## START

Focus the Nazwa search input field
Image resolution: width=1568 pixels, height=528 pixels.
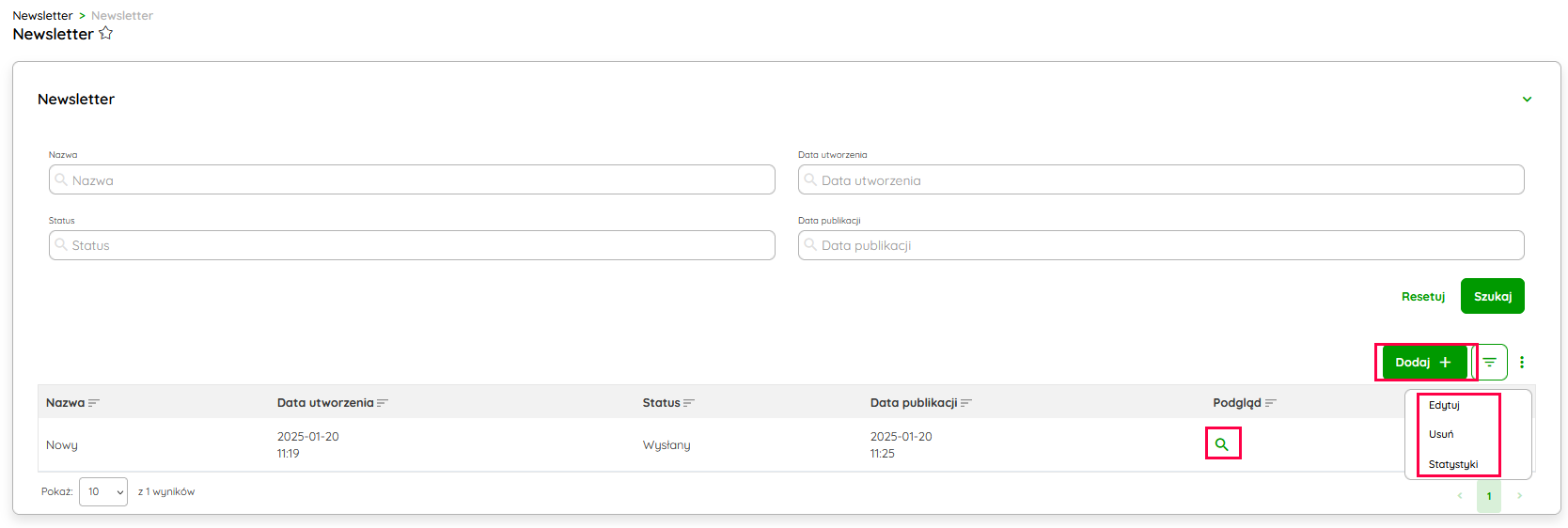412,180

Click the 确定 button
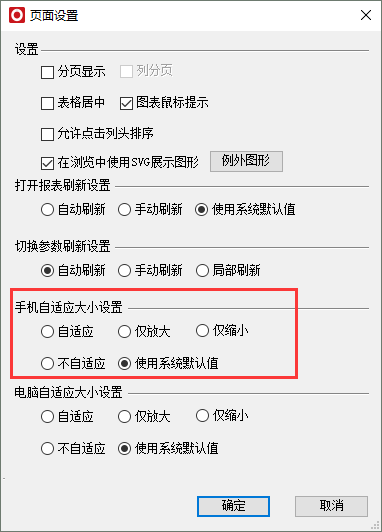pos(233,506)
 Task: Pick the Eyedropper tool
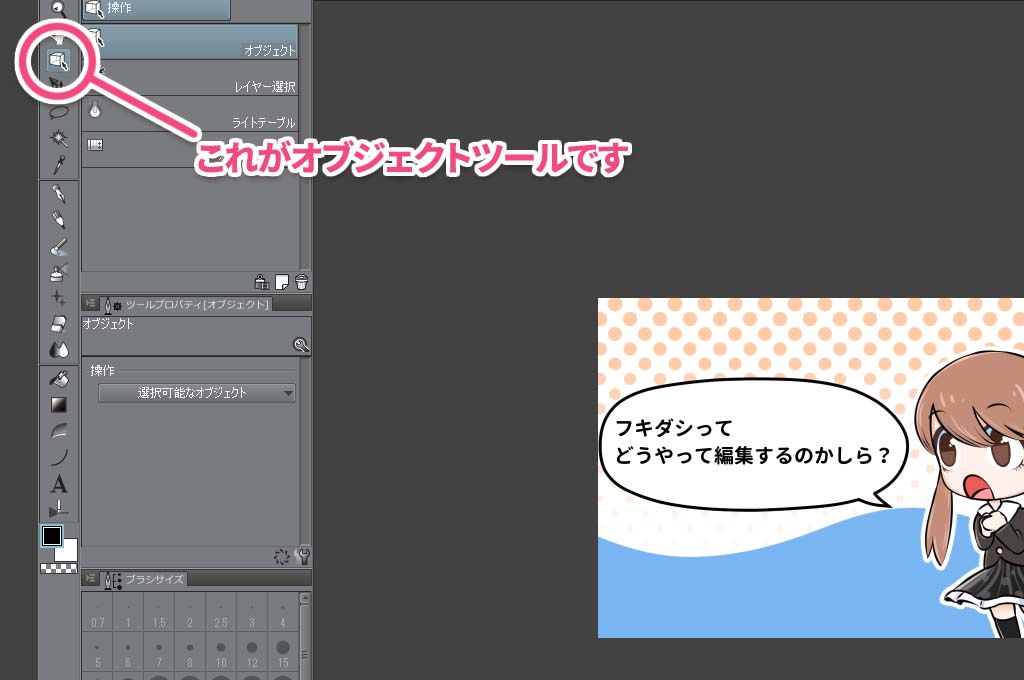tap(59, 164)
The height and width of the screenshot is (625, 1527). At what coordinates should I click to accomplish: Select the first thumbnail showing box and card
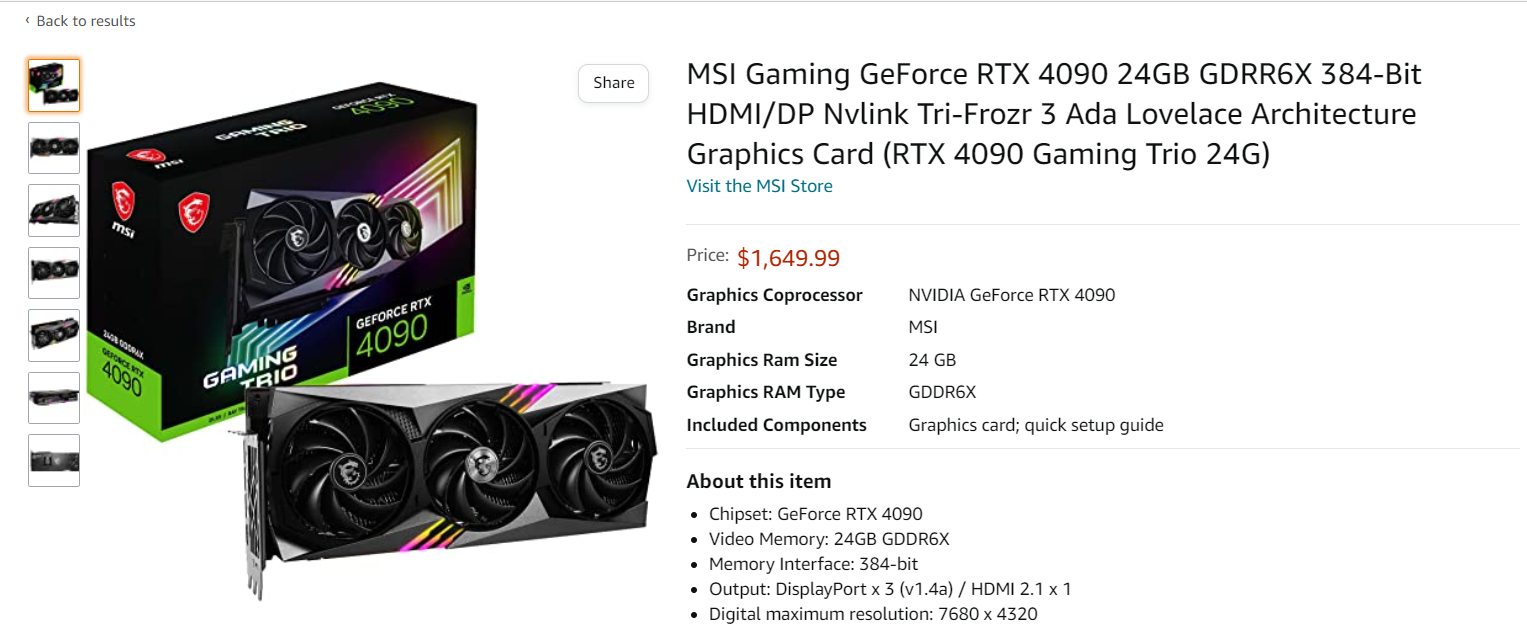tap(54, 85)
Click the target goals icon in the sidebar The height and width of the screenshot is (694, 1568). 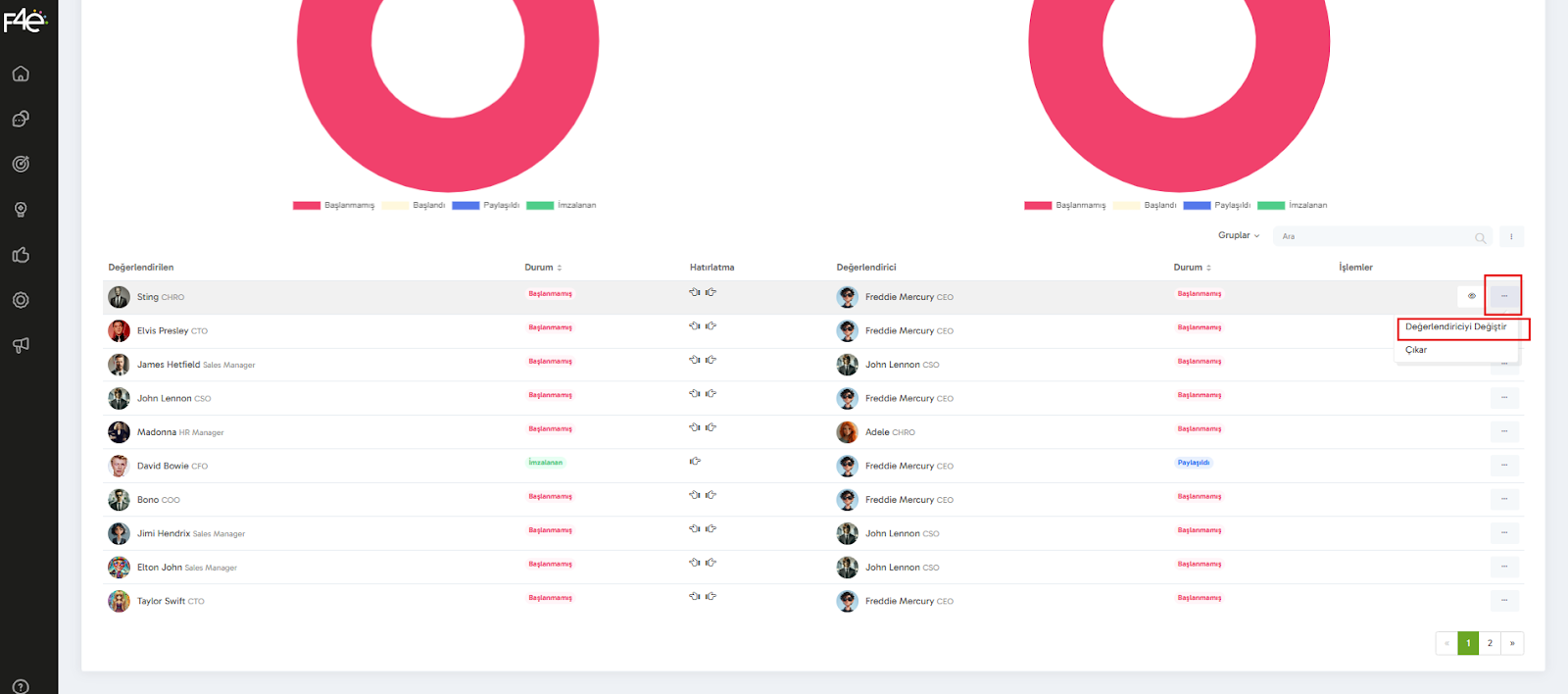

## END

Stated problem:
Turn all the rows above into a numbered list, one entry per line, skipping the blank line. Leave the pictures out.

Output for this exercise:
1. Focus the Nazwa search input field
2. Image resolution: width=1568 pixels, height=528 pixels.
3. 412,180
4. Click the 确定 button
5. pos(233,506)
6.  Task: Pick the Eyedropper tool
7. tap(59, 164)
8. The height and width of the screenshot is (625, 1527). At what coordinates should I click to accomplish: Select the first thumbnail showing box and card
9. tap(54, 85)
10. Click the target goals icon in the sidebar The height and width of the screenshot is (694, 1568). 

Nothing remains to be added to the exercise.